Os destroços em chamas de um B-24 Liberator do 93º Grupo de Bombardeiros que caiu na decolagem na base aérea de Hardwick no dia 3 de março de 1944. Legenda manuscrita no verso: '406 / RF WD 193. 93 BG - B-24 bateu decolar causando explosão de carga de bomba. Hardwick. T / O em madeiras. 299939 3/3/44 Tenente Sneddar. Equipe do lado SE [três palavras ilegíveis] bem. Bombas explodiram depois da terra. '

A equipe de Edwin L. Marks com "Naughty Nan". Bill R. Story está na última fila, na extremidade direita. Esta foto foi tirada no dia em que a equipe recebeu seus DFCs em agosto de 1944.

Terminado o treinamento, a tripulação da Edwin L. Marks se prepara para partir dos EUA a caminho de Hardwick no Reino Unido.

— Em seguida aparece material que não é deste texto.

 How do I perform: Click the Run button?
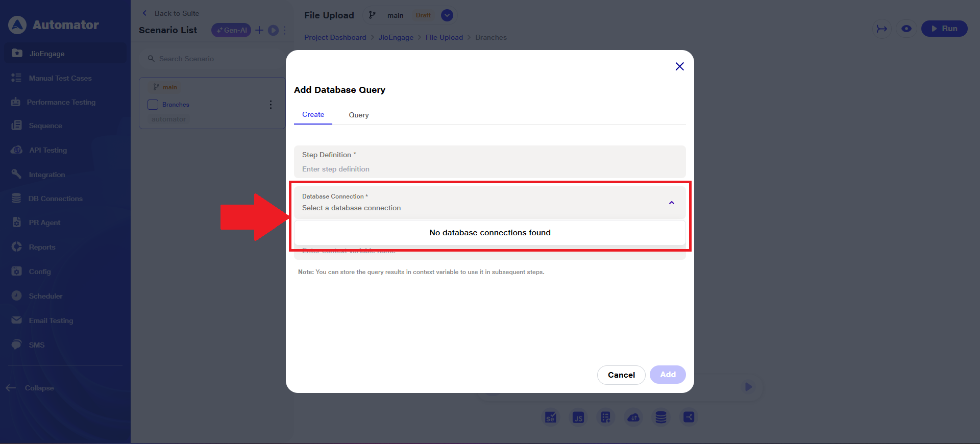pyautogui.click(x=944, y=29)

Eles fizeram uma turnê completa em meados de 1944, incluindo uma viagem no "Dia D." Bill R. Story está ajoelhado na extremidade esquerda da primeira fila, mas a identidade positiva de outros membros da tripulação é desconhecida. Acredita-se que pelo menos um artilheiro morreu e vários membros da tripulação mudaram desde o momento desta foto até que completaram a turnê. A tripulação do Marks foi mencionada no livro do 93º Grupo de Bombardeios "Ted's Travelling Circus" como tendo sido um vice-líder da tripulação em pelo menos uma missão.

O certificado de missão apresentado a Bill R. Story na conclusão de sua viagem como engenheiro / artilheiro com a tripulação de Edwin L. Marks. Observe que a tripulação voou duas missões para Coutances, França, um centro de comunicações alemão, no "Dia D." Sua segunda missão operacional foi em Berlim.